I think I have an aversion to doing things. I want to have things done. But my problem is doing what I want to be done. Again, I am ambitious, I want to do many things, and the chores I make my duties out to be might actually be extremely enjoyable. I go through a cycle of emotions every day, at about one in the morning, I get passionate about what I want to accomplish and psyched about all the things I am going to do when I wake up. But come morning, I get lazy and distracted by little stupid things that might be fun, but help me get to where I want to.

I have some hypotheses on the origin of these problems. Maybe my brain creates too many  negative connotations for the things that I have to do.

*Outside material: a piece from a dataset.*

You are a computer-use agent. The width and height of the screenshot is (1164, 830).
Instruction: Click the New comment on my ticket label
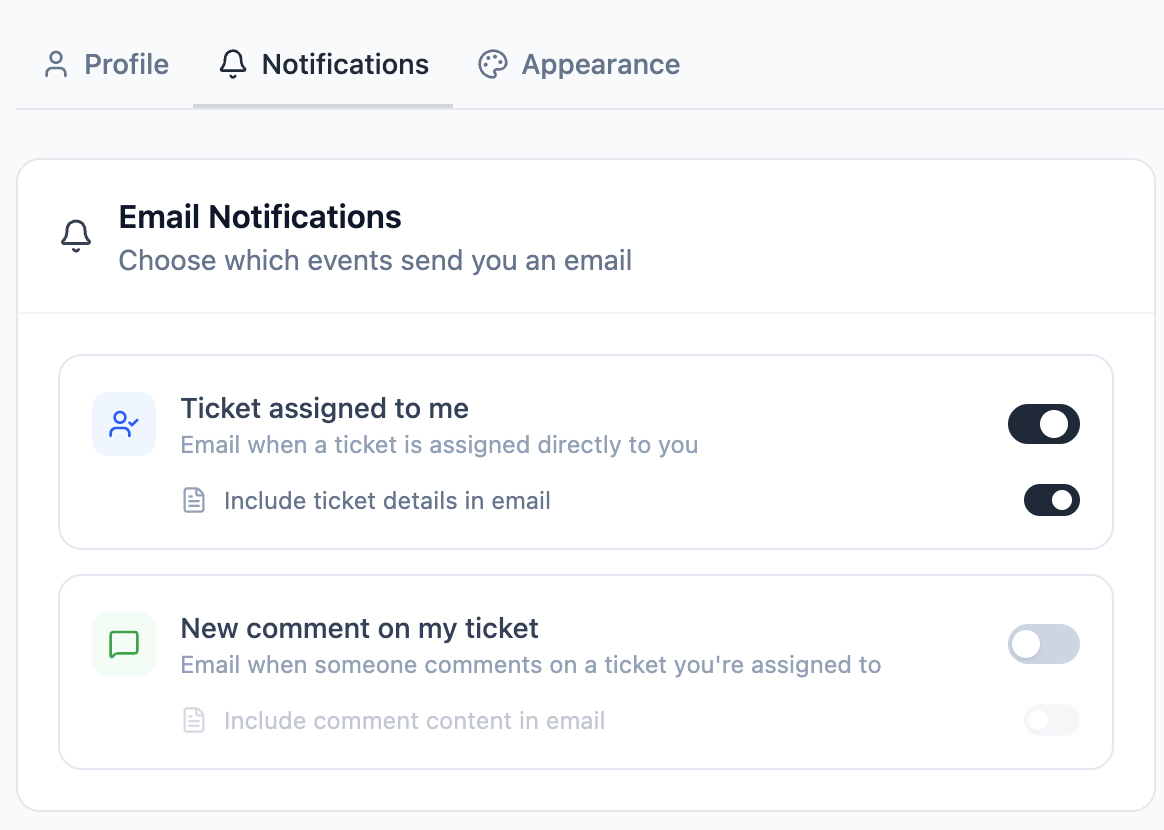coord(359,628)
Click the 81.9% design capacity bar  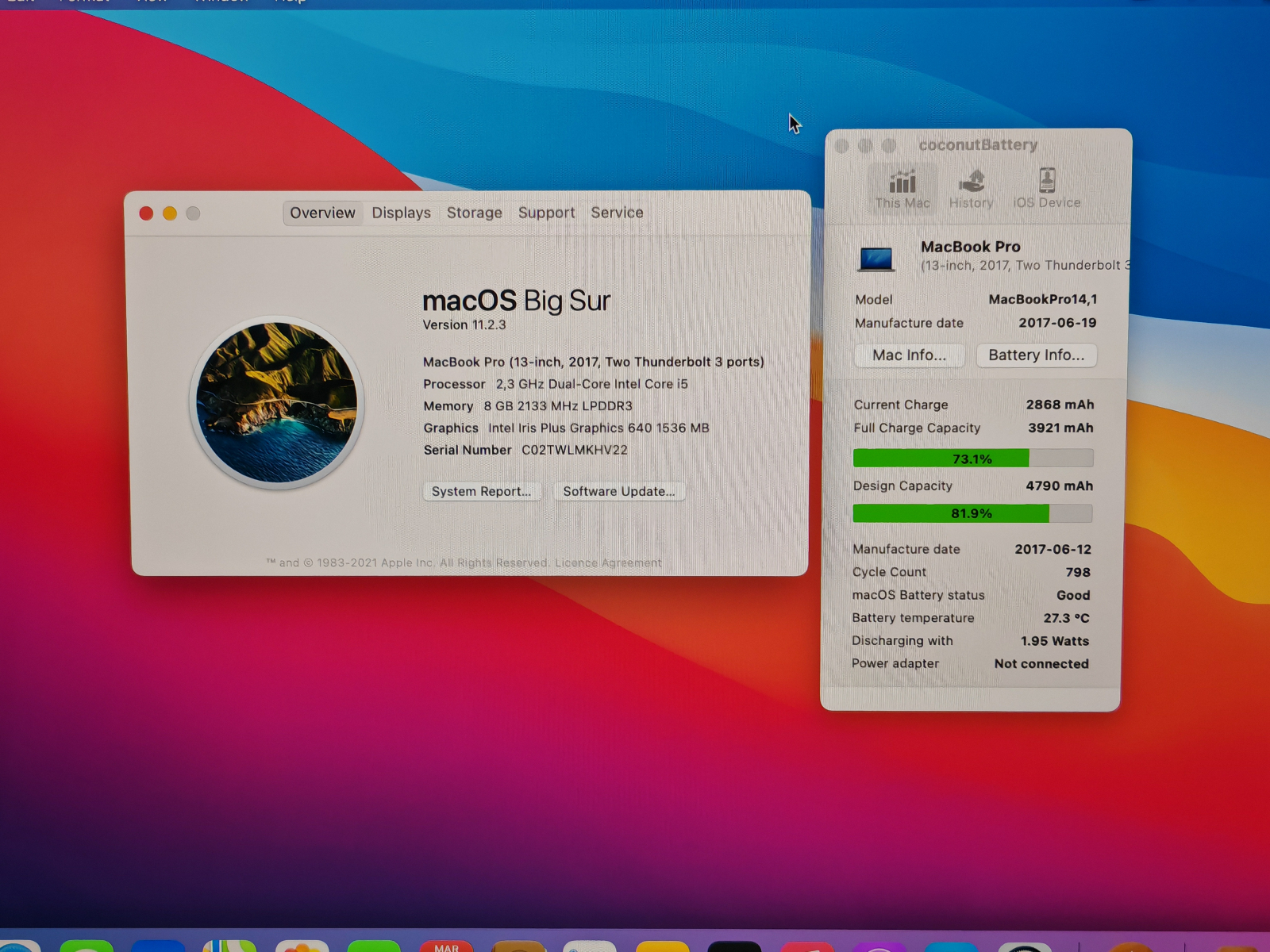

Like I said, many of the things I procrastinate over could be enjoyable. Something about those things discourage me from accomplishing them. I think the first step is to stop scolding myself for not doing what I intended to do. After all, I did “choose” not to do it. All it really does is make me feel slightly less guilty about my lack of accomplishment, and it is probably a reason for the procrastination.

I also need to change my take on plans. I definitely have a subconscious aversion to them. I feel it would be better to just float about in the wind, but successful people don’t do that. Currently, all they do is take away guilt. I need to find a way to let them guide my day, but still let me enjoy it.

It’s time to face the music. I don’t enjoy doing anything anyone tells me to do. That includes me. I can either fix it, or accomodate it. Actually, I think the best option is a compromise. Food for thought. Resolution comes later.

Ugh, work.

I recently realized that I have a really strange laziness to ambitiousness ratio. I am an extremely ambitious person, I already have decided my lifetime goal. An executive of a respectable software company. I constantly go over things I want to accomplish and do. I want to make movies learn software, do random shenanigans. I constantly have something I want to accomplish.

The problem with have so many dreams is they require a lot of work. I seem to have more trouble with that than most people, and everyday I wonder why. In essence, work and play are exactly the same thing. The only difference is the connotation of the word. Work is hard grueling labor we do because we “have” to. Because it is “required” of us. And play is what we do when we don’t feel like working. Recently I have spent a lot of time “working” for fun. I look up code tutorials and try to learn them for fun. Just like I would try to learn soccer for fun, but also like learning physics for work.

Have you ever met a person who has no problem doing what is important for them to do. They have to do homework. No problem, they just do it. People say that they are just hard workers, and the people who procrastinate with homework are lazy. I don’t like those terms because they are so scolding.

I say work ethic genetic. Just like sports come easier to some people than others, so does sitting down for an hour and working your ass off. Just like there are factors that make people inclined to play sports, such as strong legs and natural endurance, there are factors that incline people to be hard workers. I believe I suffer a from the burden of being extremely distractible. I might start working on a math assignment, and then get distracted by my thoughts on working and post it to my blog. Most of the things I set out to do that aren’t necessarily fun, end up in me giving up and resorting to something else.

But I really did try to work. I sat down with the intention of finishing my homework, with full awareness of the consequences it would have on my future and tried to do it. But somewhere in that timeframe, I forgot. I tell myself that if I do want to succeed, I will need to get over this and start being able to crank out my homework in an hour, but maybe this is no different than telling myself I need to start being inclined to sports.